My turn: Rethink plastics - envisioning a healthier Alaska

Posted: Wednesday, April 16, 2008

I am a member of Alaska Youth for Environmental Action (AYEA), which has seven chapters and 1,200 members throughout the state. AYEA is a high school environmental education and leadership program of the National Wildlife Federation. Our mission is to inspire, educate, and take action on environmental issues facing our communities.

Plastics pollute our land, oceans and waterways. Look around, it's everywhere. From airplane wings to iPod cords to grocery bags ... About those bags: Disposable plastic bags are a staple of 21st century life. They are useful and you get them for free. What's not to like? Plastic is the most common marine debris material. And this debris is a long-term problem. Plastic products never biodegrade; they photo-degrade. This means they break down into minuscule bits but never go away. Fish and wildlife can ingest these particles and die. This is worrisome because so many Alaskans fish and hunt for recreation or subsistence.

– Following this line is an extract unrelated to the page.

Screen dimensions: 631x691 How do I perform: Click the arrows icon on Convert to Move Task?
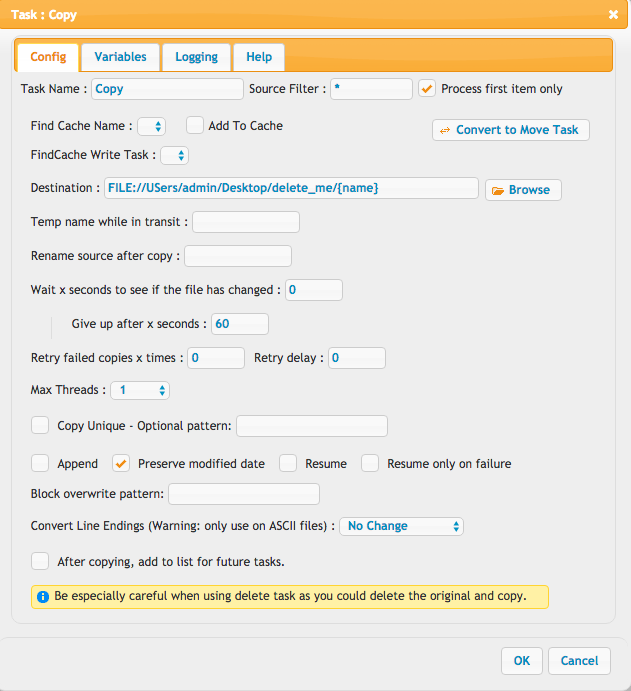click(x=445, y=130)
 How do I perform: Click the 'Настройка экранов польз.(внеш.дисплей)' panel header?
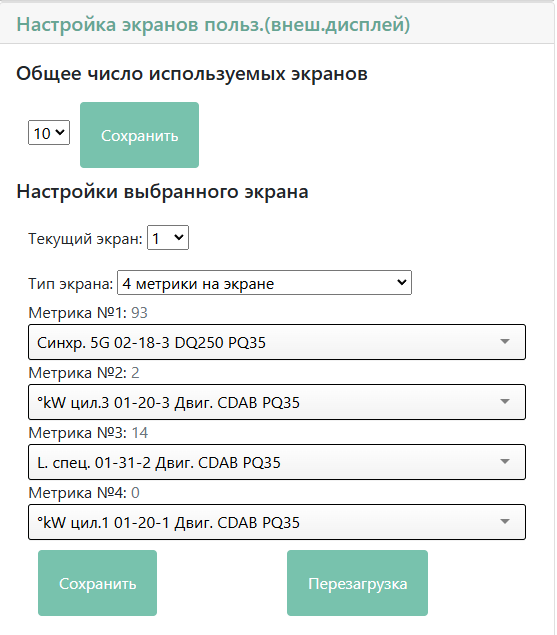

Charlee Lockwood from Saint Michael Village talks about problems her community has had with plastics: "I am from a village that can't afford to recycle and has a poor technique of dumping garbage. The dump is right behind the hill, and when they burn the trash to make more room, and the wind is blowing from the north, it goes all over town and smells bad."

Alaskans, and Americans, use a lot of plastic. For example, Americans use 2.5 million plastic bottles every hour. Seabirds and other wildlife are washing up entangled in things like plastic nets, bottle caps and other scraps of plastic.

Plastic is made from oil, a petroleum product. Much of our oil comes from other countries. When we depend on plastic, we are also depending on foreign oil.

Brittany Walker from Anchorage sums it up like this: "The problem with plastic is that we use too much of it. We take advantage of this resource and abuse it highly." We all contribute to the problem with plastics, but we can all contribute to the solution as well. Using less plastic, and throwing away less, is a start.

First rethink: Decide what plastic products you can do without. Can you use cloth bags for shopping instead of plastic ones? Can you fill up an old water bottle with soda at home, instead of buying from a vending machine?

Then reduce: take action. When you buy things in bulk it not only has less packaging, it costs less. Invest in reusable products like cloth grocery bags, reusable water bottles and reusable food packaging - then remember to use them.

Reuse. We all slip sometimes; if you end up with a disposable water bottle use it again and again until it falls apart. If you end up with plastic grocery bags use them for packing other things in.

Finally, recycle. If your community has a recycling center, you should drop your plastics off there. You can also drop off plastic bags at many grocery stores.

AYEA leaders initiated a yearlong campaign in November 2007 called "R3 Rethink Plastics," meaning that we must Reduce, Reuse and Recycle but also totally rethink how we use plastics in our lives. We envision a healthier Alaska with less plastic in our environment. Our goal is to reduce plastics in our communities through education and action.

Please participate in AYEA's campaign to stop the overuse of plastic. Take action. Rethink your plastic use and reduce, reuse and recycle in your home and business. Reducing your plastic waste will help Alaska's wildlife, help the environment and will save you money. So do the right thing - for Alaska and yourself.